LEOs go through 6-9 months of training that requires them to absorb and remember an enormous amount of information. I am talking: criminal law, traffic law, county/state ordinances, court procedures, laws of search and seizure, use of force, departmental policies, paperwork that is required in specific cases, and more. Knowing that, it is completely understandable that an Officer may make a reasonable mistake every now and then. If they are new or just got released from the Field Training phase... definitely. Throughout my career I have made plenty of mistakes however, I have rectified and learned from every one of them to my knowledge.

If the mistake is simple like an error on a citation, more than likely the citation will be challenged by the alleged offender and thrown out in court. The alleged offender wouldn’t pay anything, wouldn’t serve any jail time, and wouldn’t suffer any deduction in driver status through the DMV. The officer in the situation learns what not to do the next time and thus, will not make the mistake again moving forward. If it’s something like the Officer put the wrong date and time of court on the citation or warrant, that is also an easy fix; the alleged offender will be sent a letter from the agency or contacted via phone if possible and notified of the error and the correct information. In addition to that, the alleged offender can be subpoenaed to court as well to rectify the situation.

All mistakes are reported to the Supervisor; and in cases where the mistake is easily rectified, most likely the Officer won’t face any internal disciplinary action from the department. If it continues to happen though, the Officer can be recommended for some sort of disciplinary action (I. e. remedial training, etc.). 

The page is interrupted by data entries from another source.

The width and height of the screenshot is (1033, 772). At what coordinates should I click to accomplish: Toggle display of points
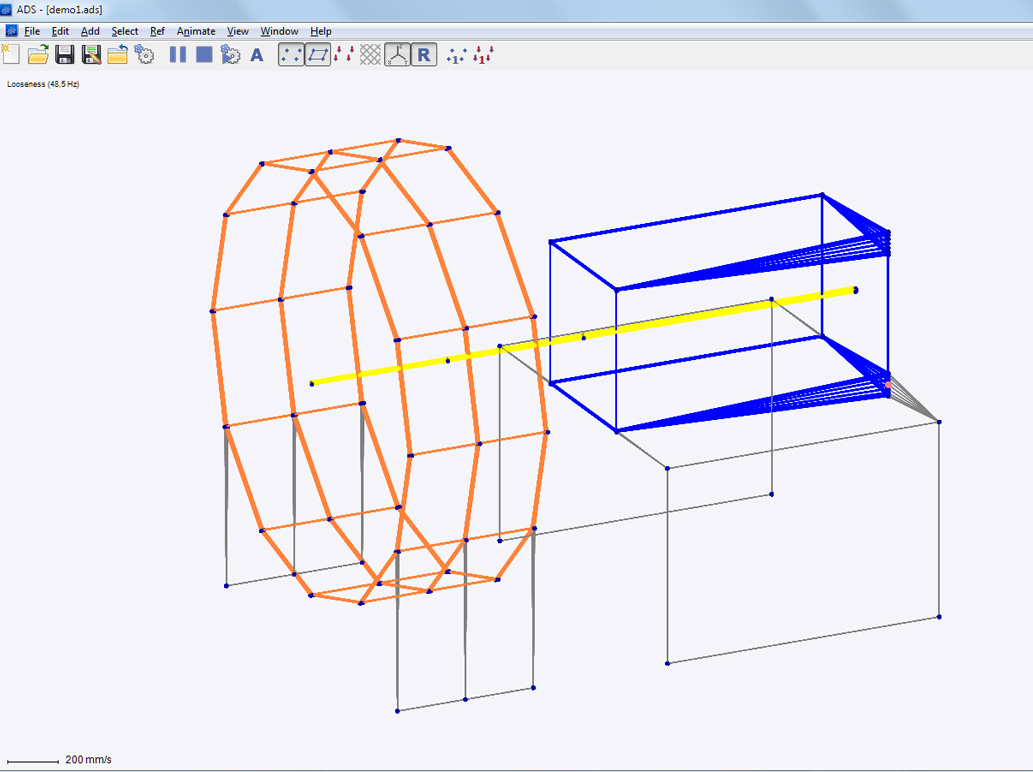[291, 55]
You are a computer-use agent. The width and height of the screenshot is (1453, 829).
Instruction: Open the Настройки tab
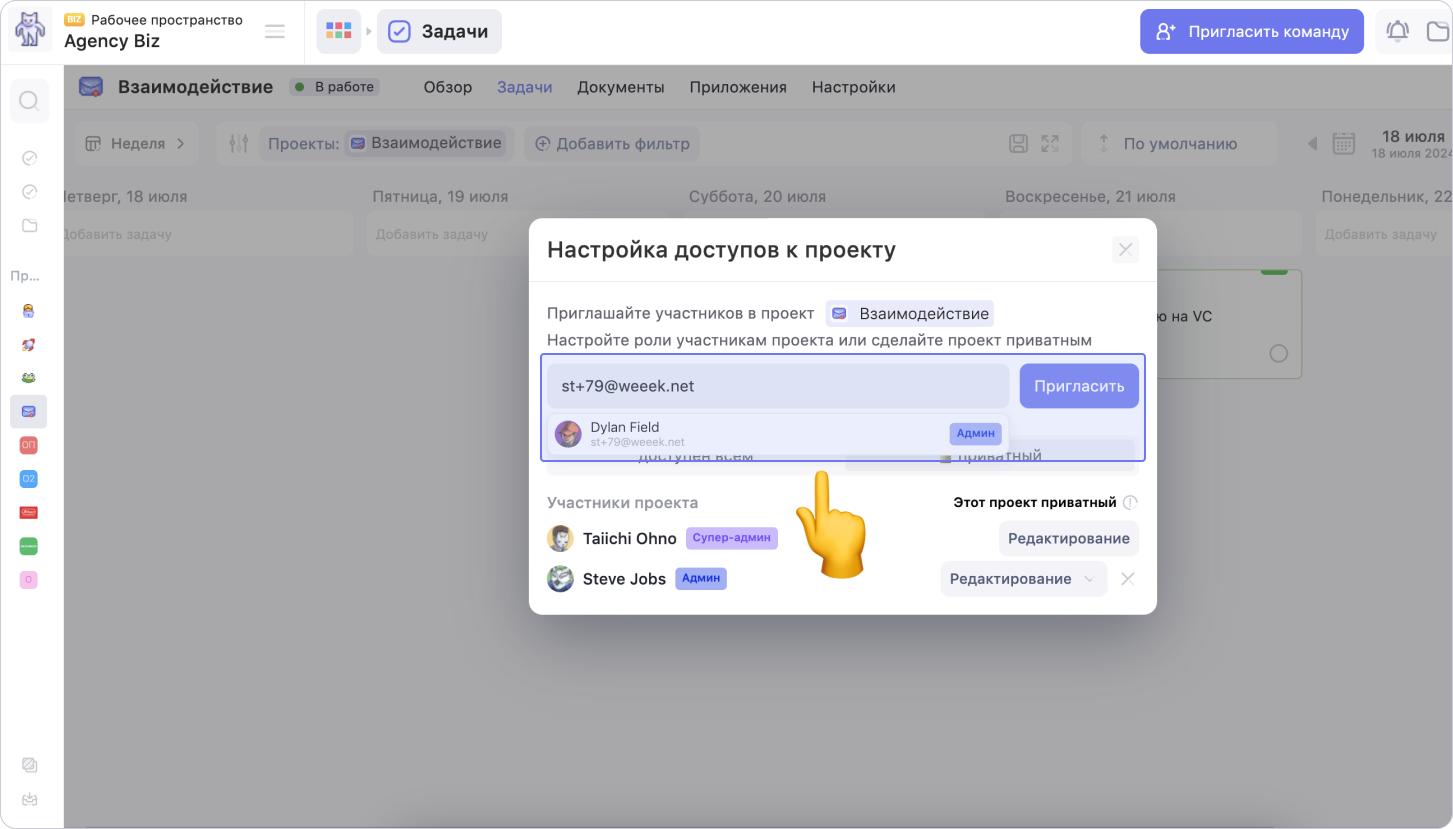point(853,87)
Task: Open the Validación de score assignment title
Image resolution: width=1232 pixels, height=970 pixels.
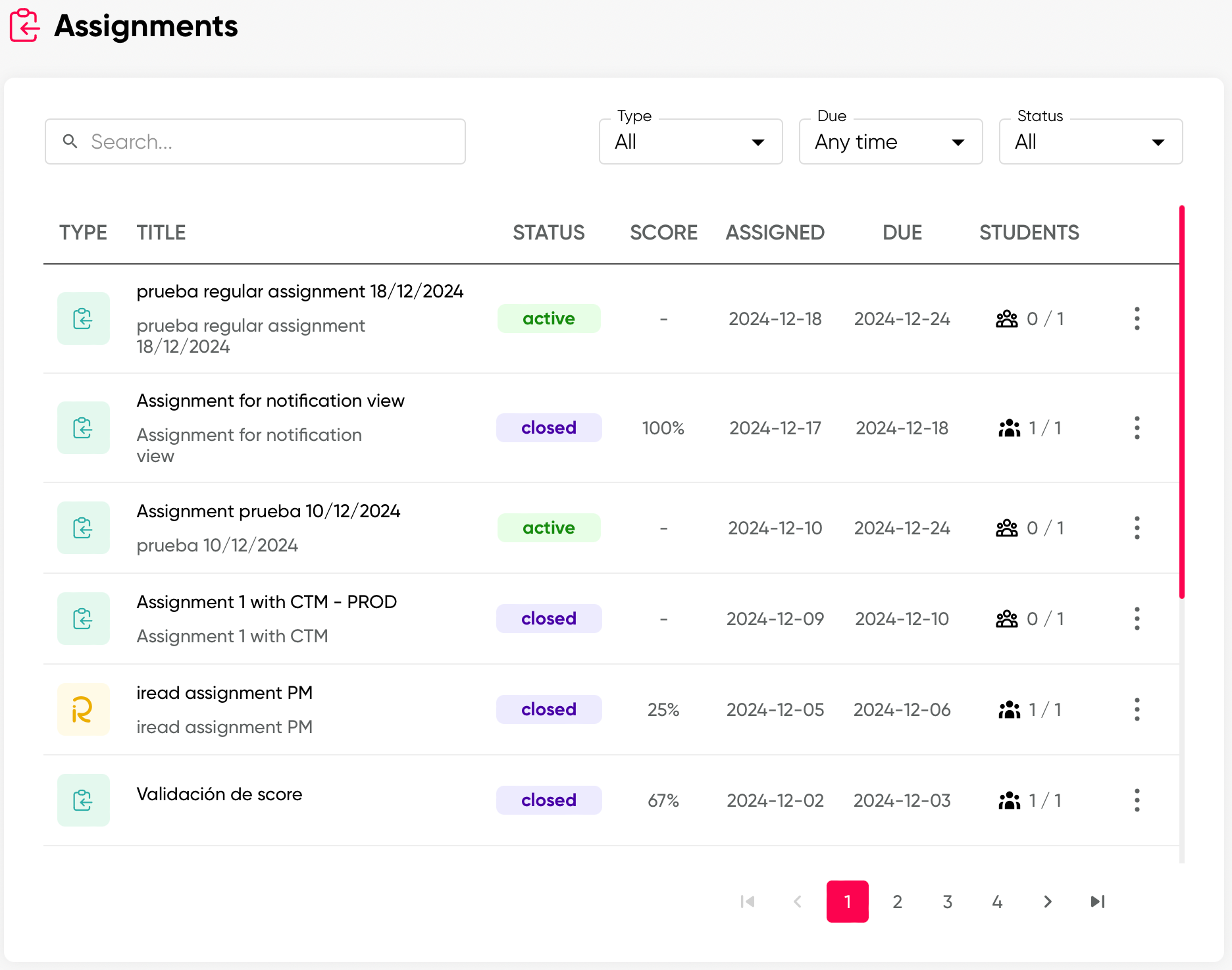Action: click(x=219, y=794)
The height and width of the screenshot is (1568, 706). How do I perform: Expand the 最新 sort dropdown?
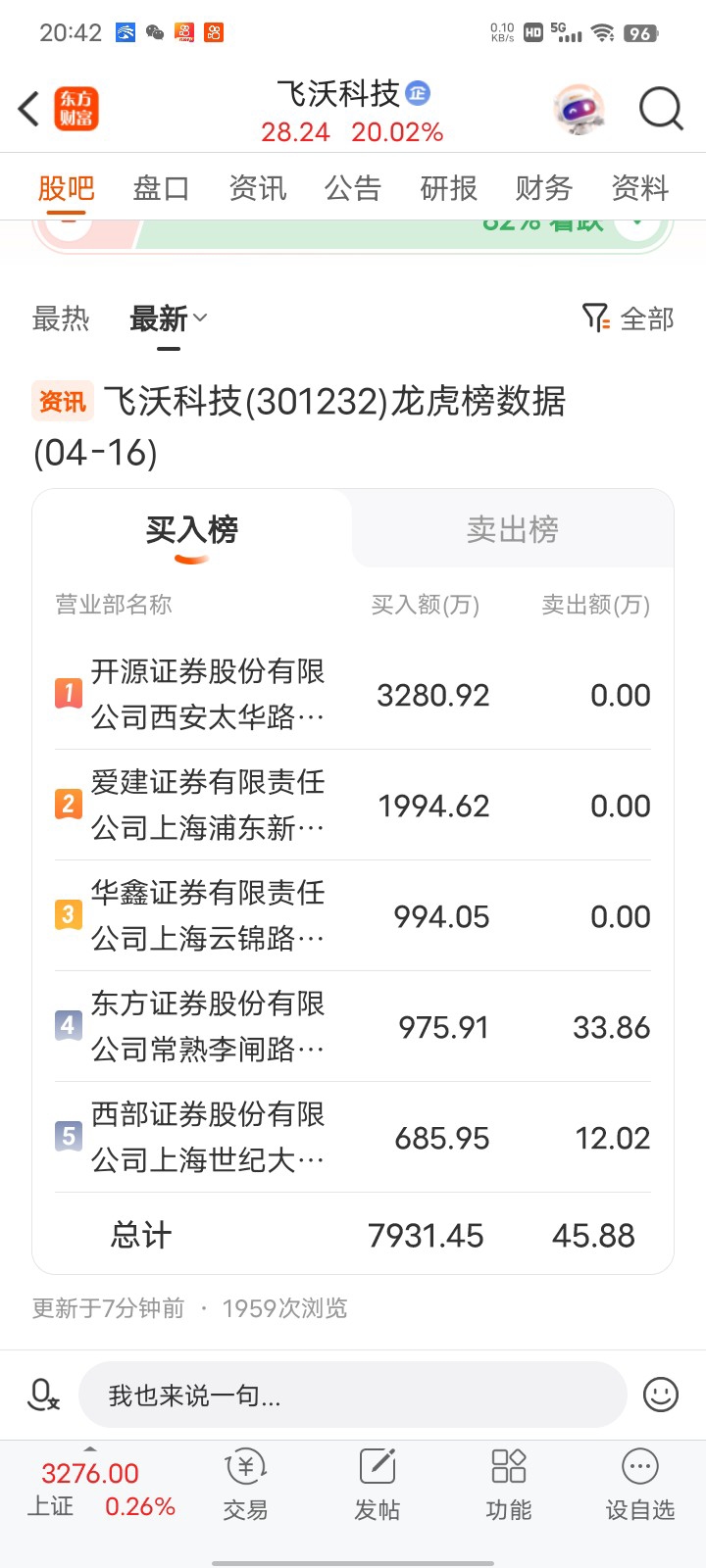pos(169,318)
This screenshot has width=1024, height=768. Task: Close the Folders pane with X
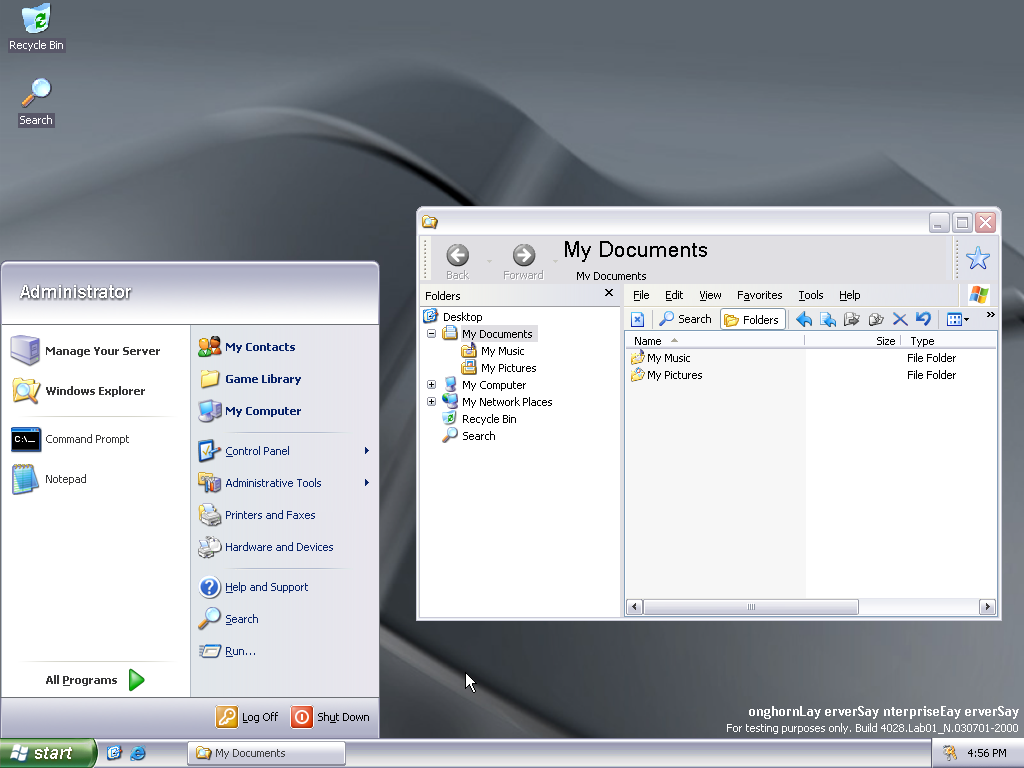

Major mistakes are uncommon however, they do happen from time to time. Arresting the wrong person for example, isn’t too bad as long as an Officer made the initial arrest in good faith. Upon discovery of evidence proving the innocence of the subject, he or she will be released. In every department I’ve been employed by, there was a De-arrest policy in place so that if this occurs, the subject in custody can be released properly. This is not the same as being released due to not having sufficient evidence against a subject in custody. When someone is arrested, they are immediately brought before a Magistrate of the court or a Duty Officer of the Court for the purpose of presented the circumstances surrounding that subjects arrest. During that time, it can be determined via the Magistrate or Duty Officer that there isn’t sufficient evidence to make the charge. Thus, following that determination, the subject in custody is set free. 

These two examples are not illegal at all because the Officer is initially arresting the subjects based off evidence of an offense committed; however, once the determination is made by a Magistrate/Duty Officer or evidence is presented revealing the person in custody is innocent, they must be promptly released from the Officer's custody.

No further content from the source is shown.